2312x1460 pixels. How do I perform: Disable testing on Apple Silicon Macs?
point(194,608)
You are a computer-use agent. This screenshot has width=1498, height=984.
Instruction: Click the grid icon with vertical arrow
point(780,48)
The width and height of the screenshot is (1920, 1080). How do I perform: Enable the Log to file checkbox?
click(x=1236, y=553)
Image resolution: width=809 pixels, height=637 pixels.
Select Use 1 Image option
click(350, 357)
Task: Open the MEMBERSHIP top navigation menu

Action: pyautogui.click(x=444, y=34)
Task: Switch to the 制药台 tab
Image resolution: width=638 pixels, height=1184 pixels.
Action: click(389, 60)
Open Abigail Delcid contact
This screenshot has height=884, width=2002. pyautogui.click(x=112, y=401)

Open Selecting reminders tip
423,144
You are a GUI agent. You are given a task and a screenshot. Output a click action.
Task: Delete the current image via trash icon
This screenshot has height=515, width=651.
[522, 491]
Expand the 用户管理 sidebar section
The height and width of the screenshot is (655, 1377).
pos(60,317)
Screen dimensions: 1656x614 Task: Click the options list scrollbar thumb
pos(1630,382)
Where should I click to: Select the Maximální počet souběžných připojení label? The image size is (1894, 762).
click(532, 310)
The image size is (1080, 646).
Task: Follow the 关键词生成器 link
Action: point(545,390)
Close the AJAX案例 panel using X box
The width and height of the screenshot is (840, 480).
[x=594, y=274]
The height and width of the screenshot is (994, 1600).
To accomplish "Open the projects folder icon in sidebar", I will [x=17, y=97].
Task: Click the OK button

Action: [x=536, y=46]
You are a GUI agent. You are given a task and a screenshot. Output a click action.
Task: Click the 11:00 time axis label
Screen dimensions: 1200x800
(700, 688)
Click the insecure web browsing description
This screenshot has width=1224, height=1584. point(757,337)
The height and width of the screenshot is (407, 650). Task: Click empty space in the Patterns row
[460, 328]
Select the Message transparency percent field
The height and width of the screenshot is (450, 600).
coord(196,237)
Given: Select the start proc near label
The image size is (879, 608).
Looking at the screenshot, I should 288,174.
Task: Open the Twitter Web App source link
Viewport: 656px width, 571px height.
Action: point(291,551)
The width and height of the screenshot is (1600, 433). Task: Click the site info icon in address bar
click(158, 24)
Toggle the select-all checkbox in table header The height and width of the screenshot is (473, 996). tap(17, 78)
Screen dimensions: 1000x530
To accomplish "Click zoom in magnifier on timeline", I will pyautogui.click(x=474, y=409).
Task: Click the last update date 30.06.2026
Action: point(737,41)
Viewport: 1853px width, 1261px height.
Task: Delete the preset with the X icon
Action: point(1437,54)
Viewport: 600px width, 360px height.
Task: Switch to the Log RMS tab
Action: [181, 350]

§

What is being asked:
Reproduce the listing above verbatim, line for line.

Response to the task:
2312x1460 pixels. How do I perform: Disable testing on Apple Silicon Macs?
point(194,608)
You are a computer-use agent. This screenshot has width=1498, height=984.
Instruction: Click the grid icon with vertical arrow
point(780,48)
The width and height of the screenshot is (1920, 1080). How do I perform: Enable the Log to file checkbox?
click(x=1236, y=553)
Image resolution: width=809 pixels, height=637 pixels.
Select Use 1 Image option
click(350, 357)
Task: Open the MEMBERSHIP top navigation menu

Action: pyautogui.click(x=444, y=34)
Task: Switch to the 制药台 tab
Image resolution: width=638 pixels, height=1184 pixels.
Action: click(389, 60)
Open Abigail Delcid contact
This screenshot has height=884, width=2002. pyautogui.click(x=112, y=401)

Open Selecting reminders tip
423,144
You are a GUI agent. You are given a task and a screenshot. Output a click action.
Task: Delete the current image via trash icon
This screenshot has height=515, width=651.
[522, 491]
Expand the 用户管理 sidebar section
The height and width of the screenshot is (655, 1377).
pos(60,317)
Screen dimensions: 1656x614 Task: Click the options list scrollbar thumb
pos(1630,382)
Where should I click to: Select the Maximální počet souběžných připojení label? The image size is (1894, 762).
click(532, 310)
The image size is (1080, 646).
Task: Follow the 关键词生成器 link
Action: point(545,390)
Close the AJAX案例 panel using X box
The width and height of the screenshot is (840, 480).
[x=594, y=274]
The height and width of the screenshot is (994, 1600).
To accomplish "Open the projects folder icon in sidebar", I will [x=17, y=97].
Task: Click the OK button

Action: [x=536, y=46]
You are a GUI agent. You are given a task and a screenshot. Output a click action.
Task: Click the 11:00 time axis label
Screen dimensions: 1200x800
(700, 688)
Click the insecure web browsing description
This screenshot has width=1224, height=1584. point(757,337)
The height and width of the screenshot is (407, 650). Task: Click empty space in the Patterns row
[460, 328]
Select the Message transparency percent field
The height and width of the screenshot is (450, 600).
coord(196,237)
Given: Select the start proc near label
The image size is (879, 608).
Looking at the screenshot, I should 288,174.
Task: Open the Twitter Web App source link
Viewport: 656px width, 571px height.
Action: point(291,551)
The width and height of the screenshot is (1600, 433). Task: Click the site info icon in address bar
click(158, 24)
Toggle the select-all checkbox in table header The height and width of the screenshot is (473, 996). tap(17, 78)
Screen dimensions: 1000x530
To accomplish "Click zoom in magnifier on timeline", I will pyautogui.click(x=474, y=409).
Task: Click the last update date 30.06.2026
Action: point(737,41)
Viewport: 1853px width, 1261px height.
Task: Delete the preset with the X icon
Action: point(1437,54)
Viewport: 600px width, 360px height.
Task: Switch to the Log RMS tab
Action: [181, 350]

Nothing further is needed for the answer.